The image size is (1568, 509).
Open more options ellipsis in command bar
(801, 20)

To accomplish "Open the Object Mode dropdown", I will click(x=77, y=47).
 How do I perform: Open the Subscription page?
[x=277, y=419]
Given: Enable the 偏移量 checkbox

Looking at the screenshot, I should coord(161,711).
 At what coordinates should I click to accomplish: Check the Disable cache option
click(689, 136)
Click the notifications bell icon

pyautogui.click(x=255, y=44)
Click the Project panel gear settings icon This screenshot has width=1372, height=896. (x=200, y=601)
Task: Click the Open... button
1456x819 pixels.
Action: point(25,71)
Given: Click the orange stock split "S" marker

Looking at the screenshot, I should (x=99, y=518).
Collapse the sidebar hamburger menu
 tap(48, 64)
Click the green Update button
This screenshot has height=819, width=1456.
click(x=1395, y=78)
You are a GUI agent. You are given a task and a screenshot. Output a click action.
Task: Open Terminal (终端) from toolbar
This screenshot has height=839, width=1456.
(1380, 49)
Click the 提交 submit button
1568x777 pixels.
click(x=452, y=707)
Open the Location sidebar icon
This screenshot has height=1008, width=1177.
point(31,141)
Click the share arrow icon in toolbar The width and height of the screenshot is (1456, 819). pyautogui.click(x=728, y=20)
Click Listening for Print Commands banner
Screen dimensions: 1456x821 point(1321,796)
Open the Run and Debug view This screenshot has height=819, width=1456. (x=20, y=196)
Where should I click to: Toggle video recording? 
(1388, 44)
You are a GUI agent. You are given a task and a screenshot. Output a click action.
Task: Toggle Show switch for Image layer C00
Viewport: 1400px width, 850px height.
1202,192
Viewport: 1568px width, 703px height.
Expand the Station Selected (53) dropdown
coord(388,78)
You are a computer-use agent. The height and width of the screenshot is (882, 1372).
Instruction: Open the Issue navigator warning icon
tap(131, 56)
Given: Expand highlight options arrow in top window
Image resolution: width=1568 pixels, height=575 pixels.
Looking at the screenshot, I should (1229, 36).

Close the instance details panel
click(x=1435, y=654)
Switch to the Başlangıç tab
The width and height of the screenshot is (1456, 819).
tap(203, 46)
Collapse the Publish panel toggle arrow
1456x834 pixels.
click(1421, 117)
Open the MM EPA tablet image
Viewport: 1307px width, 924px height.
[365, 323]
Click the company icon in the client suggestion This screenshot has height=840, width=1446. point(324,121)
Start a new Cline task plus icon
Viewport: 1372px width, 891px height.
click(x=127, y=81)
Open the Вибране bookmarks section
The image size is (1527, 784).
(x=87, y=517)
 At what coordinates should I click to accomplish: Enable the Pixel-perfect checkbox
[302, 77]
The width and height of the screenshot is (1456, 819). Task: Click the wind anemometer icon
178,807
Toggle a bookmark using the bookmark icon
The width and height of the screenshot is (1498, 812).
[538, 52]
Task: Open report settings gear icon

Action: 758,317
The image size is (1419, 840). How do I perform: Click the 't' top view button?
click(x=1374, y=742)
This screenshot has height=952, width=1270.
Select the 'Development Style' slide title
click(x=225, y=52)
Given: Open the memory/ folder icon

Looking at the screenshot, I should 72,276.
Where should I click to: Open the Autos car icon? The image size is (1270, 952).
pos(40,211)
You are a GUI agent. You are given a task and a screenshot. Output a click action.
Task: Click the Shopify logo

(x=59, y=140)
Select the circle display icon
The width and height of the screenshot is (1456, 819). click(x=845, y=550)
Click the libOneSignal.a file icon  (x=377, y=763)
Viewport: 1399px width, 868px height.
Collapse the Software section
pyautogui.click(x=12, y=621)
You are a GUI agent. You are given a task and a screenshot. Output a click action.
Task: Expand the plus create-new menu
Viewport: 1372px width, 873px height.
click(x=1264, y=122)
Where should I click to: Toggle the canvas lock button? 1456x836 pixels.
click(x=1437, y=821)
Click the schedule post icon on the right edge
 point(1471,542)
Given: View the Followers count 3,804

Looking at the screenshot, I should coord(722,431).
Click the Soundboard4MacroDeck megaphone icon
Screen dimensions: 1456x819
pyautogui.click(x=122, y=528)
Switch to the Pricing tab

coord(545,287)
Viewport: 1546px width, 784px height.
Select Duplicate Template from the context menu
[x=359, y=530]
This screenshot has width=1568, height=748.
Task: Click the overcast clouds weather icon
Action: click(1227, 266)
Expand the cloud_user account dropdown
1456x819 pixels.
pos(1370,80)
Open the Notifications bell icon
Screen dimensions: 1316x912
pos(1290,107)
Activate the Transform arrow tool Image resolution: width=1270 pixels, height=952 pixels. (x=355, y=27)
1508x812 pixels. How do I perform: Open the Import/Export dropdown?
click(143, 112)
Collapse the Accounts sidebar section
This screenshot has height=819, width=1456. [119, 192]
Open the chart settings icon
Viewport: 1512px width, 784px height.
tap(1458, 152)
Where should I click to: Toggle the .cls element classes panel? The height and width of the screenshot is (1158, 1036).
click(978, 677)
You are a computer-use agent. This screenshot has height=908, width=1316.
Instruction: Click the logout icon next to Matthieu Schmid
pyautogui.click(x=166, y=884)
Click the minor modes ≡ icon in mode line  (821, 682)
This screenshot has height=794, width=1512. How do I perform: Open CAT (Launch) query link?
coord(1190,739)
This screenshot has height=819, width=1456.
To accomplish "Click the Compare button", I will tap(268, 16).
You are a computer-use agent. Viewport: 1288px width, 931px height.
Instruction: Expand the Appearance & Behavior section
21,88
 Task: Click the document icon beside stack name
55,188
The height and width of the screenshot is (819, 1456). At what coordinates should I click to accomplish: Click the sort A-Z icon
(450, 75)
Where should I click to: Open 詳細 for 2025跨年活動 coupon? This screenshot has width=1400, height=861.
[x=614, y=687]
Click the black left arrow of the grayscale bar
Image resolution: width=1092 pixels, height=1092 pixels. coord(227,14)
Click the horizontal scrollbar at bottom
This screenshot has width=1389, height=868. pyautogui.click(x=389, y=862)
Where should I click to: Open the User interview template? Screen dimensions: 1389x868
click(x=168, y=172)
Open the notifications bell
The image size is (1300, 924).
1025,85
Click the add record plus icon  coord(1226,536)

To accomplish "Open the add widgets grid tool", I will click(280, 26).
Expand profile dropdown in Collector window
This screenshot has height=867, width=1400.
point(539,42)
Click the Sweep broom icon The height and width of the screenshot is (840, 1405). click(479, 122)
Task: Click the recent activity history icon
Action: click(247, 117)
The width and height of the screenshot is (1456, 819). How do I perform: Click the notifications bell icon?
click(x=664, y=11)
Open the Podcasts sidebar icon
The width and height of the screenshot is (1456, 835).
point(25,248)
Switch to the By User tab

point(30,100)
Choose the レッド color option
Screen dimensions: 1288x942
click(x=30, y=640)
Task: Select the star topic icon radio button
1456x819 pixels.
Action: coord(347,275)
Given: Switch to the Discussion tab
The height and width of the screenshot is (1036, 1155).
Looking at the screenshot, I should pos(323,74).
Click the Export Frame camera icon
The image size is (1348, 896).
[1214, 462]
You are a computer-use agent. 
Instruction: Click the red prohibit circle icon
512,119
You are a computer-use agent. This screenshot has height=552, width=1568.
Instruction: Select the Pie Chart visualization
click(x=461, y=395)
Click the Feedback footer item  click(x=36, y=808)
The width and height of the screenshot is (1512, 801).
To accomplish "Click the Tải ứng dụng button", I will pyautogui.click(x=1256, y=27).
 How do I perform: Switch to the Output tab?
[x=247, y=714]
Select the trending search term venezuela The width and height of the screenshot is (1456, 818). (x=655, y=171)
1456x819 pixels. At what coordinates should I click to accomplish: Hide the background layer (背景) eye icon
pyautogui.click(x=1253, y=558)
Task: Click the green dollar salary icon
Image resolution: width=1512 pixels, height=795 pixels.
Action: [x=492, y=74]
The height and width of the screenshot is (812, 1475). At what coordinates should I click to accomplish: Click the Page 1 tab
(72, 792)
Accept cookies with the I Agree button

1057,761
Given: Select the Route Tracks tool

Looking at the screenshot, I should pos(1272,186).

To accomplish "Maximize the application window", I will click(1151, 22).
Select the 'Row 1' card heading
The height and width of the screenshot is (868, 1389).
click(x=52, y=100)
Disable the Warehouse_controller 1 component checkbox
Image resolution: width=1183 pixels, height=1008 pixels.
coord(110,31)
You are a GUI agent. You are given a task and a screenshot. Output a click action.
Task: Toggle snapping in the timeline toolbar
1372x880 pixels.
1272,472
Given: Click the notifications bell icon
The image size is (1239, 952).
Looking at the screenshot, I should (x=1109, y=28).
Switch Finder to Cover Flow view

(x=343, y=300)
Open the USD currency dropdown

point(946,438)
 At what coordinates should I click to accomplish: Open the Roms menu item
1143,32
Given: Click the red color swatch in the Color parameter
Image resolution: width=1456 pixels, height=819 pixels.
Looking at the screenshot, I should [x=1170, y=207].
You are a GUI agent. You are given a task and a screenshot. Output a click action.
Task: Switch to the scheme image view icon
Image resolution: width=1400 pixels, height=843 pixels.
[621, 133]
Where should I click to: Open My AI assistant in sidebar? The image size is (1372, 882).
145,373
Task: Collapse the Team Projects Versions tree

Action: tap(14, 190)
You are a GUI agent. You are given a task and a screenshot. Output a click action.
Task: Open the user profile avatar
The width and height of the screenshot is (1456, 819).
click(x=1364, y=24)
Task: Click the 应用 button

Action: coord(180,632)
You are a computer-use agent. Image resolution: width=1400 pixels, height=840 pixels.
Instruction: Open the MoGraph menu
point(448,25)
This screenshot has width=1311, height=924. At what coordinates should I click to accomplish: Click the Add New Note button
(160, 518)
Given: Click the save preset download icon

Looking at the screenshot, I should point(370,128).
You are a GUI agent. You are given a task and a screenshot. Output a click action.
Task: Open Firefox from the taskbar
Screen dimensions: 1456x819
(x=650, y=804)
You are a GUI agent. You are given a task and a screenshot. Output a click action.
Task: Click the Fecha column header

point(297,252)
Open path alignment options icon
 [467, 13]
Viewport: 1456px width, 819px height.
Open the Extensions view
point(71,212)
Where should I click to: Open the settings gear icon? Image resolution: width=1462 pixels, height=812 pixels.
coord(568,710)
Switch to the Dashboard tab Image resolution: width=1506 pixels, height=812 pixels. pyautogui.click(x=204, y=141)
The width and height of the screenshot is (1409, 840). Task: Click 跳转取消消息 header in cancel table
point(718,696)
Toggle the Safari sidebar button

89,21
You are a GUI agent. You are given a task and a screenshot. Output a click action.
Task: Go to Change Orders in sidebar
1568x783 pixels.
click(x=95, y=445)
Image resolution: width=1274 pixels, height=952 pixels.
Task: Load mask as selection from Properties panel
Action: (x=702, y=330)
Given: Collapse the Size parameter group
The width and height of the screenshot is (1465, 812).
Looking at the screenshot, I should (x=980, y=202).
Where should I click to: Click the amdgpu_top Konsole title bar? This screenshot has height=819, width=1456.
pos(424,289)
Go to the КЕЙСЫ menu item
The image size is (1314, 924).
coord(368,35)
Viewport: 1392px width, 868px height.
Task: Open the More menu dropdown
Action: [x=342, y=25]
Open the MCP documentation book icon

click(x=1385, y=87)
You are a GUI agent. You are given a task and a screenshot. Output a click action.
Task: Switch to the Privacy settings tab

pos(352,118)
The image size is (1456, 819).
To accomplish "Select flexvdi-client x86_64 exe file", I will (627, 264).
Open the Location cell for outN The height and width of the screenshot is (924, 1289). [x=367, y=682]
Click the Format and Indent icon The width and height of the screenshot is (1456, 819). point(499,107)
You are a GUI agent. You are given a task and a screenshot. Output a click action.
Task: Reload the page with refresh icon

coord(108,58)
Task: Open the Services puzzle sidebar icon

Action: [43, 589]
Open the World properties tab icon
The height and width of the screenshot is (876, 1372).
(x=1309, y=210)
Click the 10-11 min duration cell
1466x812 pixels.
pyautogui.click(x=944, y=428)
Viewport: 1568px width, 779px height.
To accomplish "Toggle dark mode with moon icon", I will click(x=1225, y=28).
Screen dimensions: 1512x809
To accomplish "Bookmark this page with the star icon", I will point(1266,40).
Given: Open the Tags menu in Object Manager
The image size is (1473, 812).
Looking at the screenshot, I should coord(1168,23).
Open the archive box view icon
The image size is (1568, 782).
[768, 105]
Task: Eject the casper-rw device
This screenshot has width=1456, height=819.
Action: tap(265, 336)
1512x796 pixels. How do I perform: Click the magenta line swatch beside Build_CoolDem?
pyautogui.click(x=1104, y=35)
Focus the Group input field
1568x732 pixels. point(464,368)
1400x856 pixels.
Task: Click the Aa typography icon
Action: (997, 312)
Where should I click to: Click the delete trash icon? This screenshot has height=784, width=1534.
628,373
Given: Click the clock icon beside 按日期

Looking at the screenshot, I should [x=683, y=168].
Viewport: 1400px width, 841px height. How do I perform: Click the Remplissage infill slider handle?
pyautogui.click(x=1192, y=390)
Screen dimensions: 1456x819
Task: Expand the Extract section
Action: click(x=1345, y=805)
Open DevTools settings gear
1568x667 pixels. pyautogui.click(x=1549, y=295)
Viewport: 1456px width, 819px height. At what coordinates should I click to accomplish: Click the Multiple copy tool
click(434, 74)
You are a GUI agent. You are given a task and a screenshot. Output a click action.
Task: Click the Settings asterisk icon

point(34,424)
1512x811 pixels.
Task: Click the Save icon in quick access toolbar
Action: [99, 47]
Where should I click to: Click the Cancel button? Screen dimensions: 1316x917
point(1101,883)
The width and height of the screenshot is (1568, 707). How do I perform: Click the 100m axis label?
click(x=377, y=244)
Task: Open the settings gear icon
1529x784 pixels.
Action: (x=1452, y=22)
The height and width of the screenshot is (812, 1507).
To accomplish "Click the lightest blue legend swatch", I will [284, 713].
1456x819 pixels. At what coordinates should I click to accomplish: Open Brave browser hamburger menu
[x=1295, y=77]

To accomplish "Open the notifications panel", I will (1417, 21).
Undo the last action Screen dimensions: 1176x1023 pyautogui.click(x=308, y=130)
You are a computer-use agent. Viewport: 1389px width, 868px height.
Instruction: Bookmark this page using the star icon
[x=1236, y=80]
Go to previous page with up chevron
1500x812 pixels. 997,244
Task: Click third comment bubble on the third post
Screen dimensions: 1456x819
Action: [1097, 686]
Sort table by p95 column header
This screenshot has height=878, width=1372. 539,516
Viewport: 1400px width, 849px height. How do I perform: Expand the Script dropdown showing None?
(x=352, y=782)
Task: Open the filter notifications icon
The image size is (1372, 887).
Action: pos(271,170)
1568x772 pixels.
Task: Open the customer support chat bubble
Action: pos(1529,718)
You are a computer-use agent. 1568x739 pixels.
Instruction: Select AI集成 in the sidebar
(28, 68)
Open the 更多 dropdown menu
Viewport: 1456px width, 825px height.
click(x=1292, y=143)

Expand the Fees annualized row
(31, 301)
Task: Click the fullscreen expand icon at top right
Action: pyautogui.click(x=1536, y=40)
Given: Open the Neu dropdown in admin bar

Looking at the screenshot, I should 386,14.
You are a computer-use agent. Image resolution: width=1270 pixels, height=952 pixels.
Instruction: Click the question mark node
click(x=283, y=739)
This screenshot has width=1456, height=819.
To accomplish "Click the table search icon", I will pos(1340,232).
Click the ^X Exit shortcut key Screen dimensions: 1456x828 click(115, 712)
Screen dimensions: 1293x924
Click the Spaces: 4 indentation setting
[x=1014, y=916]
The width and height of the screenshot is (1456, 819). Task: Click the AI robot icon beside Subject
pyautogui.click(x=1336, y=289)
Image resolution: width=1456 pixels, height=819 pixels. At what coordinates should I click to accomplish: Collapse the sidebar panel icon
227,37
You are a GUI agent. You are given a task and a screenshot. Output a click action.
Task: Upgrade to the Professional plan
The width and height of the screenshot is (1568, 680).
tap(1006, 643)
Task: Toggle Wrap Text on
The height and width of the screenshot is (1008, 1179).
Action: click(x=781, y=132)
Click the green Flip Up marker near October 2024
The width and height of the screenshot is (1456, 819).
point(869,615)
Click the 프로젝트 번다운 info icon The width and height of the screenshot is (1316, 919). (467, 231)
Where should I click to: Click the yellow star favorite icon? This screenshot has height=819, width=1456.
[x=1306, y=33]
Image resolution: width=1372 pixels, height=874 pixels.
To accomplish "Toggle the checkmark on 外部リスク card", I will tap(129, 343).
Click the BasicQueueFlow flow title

### TASK REQUIREMENTS
Write out only the lines that run from the line containing "Viewport: 1568px width, 779px height." through the line containing "Given: Open the Tags menu in Object Manager", both included, exactly as they appear above.

### WORKED SOLUTION
Viewport: 1568px width, 779px height.
To accomplish "Toggle dark mode with moon icon", I will click(x=1225, y=28).
Screen dimensions: 1512x809
To accomplish "Bookmark this page with the star icon", I will point(1266,40).
Given: Open the Tags menu in Object Manager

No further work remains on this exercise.